The government intends to bolster income while drastically increasing foreign reserves, by bringing about extensive changes to the Maldivian economy, says President Ibrahim Mohamed Solih.
President Solih said in his address at this year’s inaugural parliamentary session that the state can generate MVR 30 billion within the next five years, and that usable foreign reserves have been increased significantly in the past two months.
In this regard, Solih said that while the usable reserves were at USD 757.8 million at the end of the year, this amount has been increased by nearly 50 million in the past month, adding that this is the highest that Maldives’ foreign reserves have been since 2012.
President Solih also said that his administration believes that the state can generate an income of MVR 23.3 billion this year.
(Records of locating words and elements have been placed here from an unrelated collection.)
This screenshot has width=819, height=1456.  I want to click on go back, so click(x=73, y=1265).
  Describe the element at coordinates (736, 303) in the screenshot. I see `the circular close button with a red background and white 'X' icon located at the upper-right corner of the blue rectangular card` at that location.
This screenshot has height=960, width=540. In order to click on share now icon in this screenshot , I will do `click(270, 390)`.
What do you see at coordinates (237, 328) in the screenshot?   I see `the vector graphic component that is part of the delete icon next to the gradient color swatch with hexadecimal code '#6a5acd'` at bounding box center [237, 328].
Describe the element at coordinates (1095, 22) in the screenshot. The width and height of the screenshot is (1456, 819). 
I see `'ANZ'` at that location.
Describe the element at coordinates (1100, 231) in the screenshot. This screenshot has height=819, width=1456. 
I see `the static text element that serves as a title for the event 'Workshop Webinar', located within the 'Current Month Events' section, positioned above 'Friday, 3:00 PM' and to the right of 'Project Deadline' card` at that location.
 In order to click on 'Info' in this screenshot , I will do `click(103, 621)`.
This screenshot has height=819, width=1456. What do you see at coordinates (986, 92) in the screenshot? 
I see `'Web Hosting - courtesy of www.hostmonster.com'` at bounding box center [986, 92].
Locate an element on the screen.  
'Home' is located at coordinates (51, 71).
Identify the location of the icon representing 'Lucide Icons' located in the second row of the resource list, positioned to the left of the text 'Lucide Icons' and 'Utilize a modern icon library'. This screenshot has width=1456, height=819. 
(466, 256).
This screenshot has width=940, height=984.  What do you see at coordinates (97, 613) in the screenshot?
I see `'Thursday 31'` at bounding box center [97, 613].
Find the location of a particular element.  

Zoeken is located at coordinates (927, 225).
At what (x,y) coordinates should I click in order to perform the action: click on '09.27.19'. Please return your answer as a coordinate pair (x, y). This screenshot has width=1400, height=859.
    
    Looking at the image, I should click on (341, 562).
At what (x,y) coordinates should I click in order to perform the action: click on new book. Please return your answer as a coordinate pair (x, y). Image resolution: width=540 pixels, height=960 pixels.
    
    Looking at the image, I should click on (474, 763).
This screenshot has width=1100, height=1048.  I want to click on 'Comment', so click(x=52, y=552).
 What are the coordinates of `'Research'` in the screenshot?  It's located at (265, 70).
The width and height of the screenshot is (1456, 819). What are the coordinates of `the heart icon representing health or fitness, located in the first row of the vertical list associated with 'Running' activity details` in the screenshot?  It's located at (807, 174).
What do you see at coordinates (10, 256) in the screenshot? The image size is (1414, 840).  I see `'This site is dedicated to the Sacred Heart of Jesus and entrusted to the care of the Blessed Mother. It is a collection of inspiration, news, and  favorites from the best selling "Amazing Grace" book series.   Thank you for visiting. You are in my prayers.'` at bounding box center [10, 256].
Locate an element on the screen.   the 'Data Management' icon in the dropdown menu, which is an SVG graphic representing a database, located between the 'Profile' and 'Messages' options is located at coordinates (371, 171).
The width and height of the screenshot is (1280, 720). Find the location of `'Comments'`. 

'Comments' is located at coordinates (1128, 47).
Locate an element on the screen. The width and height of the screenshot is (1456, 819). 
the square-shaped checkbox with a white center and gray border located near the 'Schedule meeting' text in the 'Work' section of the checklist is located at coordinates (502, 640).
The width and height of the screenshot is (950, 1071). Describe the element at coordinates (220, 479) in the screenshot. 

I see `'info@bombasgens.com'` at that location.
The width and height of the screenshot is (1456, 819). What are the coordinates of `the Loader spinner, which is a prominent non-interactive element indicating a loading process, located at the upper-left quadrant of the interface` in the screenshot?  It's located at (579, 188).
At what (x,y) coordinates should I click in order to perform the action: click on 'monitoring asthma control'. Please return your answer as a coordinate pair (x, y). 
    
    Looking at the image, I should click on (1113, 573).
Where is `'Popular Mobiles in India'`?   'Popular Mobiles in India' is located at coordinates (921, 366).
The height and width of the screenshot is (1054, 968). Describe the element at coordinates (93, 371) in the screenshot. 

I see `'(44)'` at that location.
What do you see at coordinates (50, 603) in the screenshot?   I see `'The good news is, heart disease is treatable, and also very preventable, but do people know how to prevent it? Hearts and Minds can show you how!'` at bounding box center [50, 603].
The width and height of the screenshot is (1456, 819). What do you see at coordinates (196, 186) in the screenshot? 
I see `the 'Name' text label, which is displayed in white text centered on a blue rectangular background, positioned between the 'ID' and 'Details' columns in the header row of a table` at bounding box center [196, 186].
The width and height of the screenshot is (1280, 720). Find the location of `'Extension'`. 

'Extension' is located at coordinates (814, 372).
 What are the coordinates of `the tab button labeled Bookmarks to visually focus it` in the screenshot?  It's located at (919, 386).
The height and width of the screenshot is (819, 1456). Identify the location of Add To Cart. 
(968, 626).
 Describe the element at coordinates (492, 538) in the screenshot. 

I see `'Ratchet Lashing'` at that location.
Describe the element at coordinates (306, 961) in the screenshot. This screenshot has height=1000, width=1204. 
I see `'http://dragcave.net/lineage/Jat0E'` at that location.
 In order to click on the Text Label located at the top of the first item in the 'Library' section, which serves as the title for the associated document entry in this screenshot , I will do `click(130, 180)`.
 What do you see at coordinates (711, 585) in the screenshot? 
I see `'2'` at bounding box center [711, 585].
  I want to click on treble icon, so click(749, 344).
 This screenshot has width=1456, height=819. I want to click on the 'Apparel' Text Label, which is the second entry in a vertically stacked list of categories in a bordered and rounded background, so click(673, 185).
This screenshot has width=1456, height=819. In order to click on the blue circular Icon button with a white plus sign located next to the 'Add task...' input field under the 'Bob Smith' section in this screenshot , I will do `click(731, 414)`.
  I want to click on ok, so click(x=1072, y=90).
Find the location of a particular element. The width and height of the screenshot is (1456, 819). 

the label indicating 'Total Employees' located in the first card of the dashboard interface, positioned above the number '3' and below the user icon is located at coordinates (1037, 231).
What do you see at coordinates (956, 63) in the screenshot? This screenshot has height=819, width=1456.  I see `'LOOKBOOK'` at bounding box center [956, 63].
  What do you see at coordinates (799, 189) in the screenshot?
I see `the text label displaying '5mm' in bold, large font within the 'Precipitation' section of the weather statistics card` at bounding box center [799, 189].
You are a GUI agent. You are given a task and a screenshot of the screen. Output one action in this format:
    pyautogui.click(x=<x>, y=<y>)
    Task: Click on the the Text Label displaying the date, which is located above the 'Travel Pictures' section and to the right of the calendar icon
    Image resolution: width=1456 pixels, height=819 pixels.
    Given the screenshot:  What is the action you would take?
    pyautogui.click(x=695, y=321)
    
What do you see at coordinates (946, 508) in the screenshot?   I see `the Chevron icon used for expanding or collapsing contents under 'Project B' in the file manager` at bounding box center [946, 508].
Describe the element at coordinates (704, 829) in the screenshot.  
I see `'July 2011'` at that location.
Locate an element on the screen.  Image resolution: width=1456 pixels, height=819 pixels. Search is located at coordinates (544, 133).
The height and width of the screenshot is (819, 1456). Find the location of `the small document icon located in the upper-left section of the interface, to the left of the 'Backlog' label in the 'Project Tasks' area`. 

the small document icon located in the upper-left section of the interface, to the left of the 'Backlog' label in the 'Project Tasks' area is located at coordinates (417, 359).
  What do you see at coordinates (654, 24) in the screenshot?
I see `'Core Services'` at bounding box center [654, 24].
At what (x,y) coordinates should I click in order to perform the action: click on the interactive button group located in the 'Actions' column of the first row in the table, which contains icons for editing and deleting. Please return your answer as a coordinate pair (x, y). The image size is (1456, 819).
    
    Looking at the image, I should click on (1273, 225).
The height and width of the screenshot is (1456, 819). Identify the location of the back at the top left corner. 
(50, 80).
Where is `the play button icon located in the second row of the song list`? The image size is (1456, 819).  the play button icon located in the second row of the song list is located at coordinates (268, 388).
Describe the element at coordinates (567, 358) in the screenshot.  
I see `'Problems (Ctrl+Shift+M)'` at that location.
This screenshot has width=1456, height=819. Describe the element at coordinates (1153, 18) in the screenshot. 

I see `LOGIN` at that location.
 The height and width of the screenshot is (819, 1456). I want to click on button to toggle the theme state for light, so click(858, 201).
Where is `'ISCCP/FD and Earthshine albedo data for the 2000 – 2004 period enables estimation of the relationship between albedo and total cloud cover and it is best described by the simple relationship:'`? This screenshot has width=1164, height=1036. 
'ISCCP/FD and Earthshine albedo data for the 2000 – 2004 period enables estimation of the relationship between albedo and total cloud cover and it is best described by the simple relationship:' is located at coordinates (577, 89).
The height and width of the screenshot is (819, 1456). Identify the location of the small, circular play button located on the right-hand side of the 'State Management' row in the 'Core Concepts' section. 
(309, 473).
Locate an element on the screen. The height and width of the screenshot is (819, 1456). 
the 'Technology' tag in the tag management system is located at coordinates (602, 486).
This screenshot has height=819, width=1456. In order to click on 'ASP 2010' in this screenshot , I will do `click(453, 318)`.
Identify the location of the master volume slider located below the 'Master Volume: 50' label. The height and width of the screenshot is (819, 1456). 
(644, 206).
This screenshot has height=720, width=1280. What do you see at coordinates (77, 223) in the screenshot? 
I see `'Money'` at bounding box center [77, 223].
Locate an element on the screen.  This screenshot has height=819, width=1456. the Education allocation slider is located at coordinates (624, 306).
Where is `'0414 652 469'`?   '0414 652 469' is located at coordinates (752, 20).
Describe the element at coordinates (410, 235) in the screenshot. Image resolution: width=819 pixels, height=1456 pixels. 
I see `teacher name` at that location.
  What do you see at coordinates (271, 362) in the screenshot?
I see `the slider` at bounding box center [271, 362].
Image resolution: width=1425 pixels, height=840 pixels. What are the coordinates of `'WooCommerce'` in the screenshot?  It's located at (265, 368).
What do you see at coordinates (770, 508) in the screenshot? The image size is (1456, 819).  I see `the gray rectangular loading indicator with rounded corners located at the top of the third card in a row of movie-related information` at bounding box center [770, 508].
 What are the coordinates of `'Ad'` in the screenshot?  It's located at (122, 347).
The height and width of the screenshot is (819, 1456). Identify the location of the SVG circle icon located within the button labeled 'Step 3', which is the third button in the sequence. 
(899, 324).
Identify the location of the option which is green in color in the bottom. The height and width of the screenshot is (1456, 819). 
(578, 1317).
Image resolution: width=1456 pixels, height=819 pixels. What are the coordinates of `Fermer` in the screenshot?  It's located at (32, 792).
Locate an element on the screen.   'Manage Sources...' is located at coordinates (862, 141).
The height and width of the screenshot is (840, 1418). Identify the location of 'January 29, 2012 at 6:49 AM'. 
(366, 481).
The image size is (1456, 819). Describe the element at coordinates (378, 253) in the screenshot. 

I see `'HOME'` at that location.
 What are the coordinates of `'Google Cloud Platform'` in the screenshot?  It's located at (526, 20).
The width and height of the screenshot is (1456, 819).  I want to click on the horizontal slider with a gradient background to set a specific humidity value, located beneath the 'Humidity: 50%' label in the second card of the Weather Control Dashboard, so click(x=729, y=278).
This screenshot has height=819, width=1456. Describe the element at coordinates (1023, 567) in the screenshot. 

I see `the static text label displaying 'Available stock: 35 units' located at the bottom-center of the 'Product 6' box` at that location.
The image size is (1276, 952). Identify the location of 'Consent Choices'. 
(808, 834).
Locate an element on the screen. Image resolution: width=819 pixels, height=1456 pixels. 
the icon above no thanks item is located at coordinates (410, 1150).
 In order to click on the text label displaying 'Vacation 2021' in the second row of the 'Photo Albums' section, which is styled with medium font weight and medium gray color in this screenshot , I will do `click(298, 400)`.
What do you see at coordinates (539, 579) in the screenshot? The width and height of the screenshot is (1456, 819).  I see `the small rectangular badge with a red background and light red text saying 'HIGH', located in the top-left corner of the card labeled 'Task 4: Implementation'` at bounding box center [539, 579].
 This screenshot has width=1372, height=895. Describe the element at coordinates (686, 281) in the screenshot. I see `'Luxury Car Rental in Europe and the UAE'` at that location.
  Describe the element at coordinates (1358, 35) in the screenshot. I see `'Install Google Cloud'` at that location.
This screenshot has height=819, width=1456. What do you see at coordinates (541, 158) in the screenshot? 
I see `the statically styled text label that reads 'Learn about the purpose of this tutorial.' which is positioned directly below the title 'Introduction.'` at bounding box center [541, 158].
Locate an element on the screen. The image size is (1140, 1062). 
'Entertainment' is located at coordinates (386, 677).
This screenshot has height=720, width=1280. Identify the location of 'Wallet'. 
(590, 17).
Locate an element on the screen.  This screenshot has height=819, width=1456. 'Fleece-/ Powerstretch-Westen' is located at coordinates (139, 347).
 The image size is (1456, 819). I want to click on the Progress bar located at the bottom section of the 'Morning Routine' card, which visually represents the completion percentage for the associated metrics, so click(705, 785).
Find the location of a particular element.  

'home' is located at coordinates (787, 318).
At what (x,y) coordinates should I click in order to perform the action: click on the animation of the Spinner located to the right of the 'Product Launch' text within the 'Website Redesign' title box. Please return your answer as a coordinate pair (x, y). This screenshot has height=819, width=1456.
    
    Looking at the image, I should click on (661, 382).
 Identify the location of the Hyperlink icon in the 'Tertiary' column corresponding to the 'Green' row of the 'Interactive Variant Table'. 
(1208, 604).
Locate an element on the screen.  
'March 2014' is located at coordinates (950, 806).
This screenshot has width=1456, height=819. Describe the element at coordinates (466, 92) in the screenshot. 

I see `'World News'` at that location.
This figure, as the president highlighted, is over 7 percent higher than the income generated in 2019.
Solih said that Maldives currently has debts of up to MVR 43.8 billion, 53 percent of GDP, revealing that there was budgetary deficit of 3.8 billion.
The president further expressed his guarantee that the economic growth can be maintained at 7.6 percent, while maintaining inflation rates at 1.3 percent.
Solih also said that the newly established SME Development Finance Corporation will begin giving out loans to small and medium-sized enterprises within the month.
The government has also established an ‘export council’, which will manage the sale of local goods in international markets.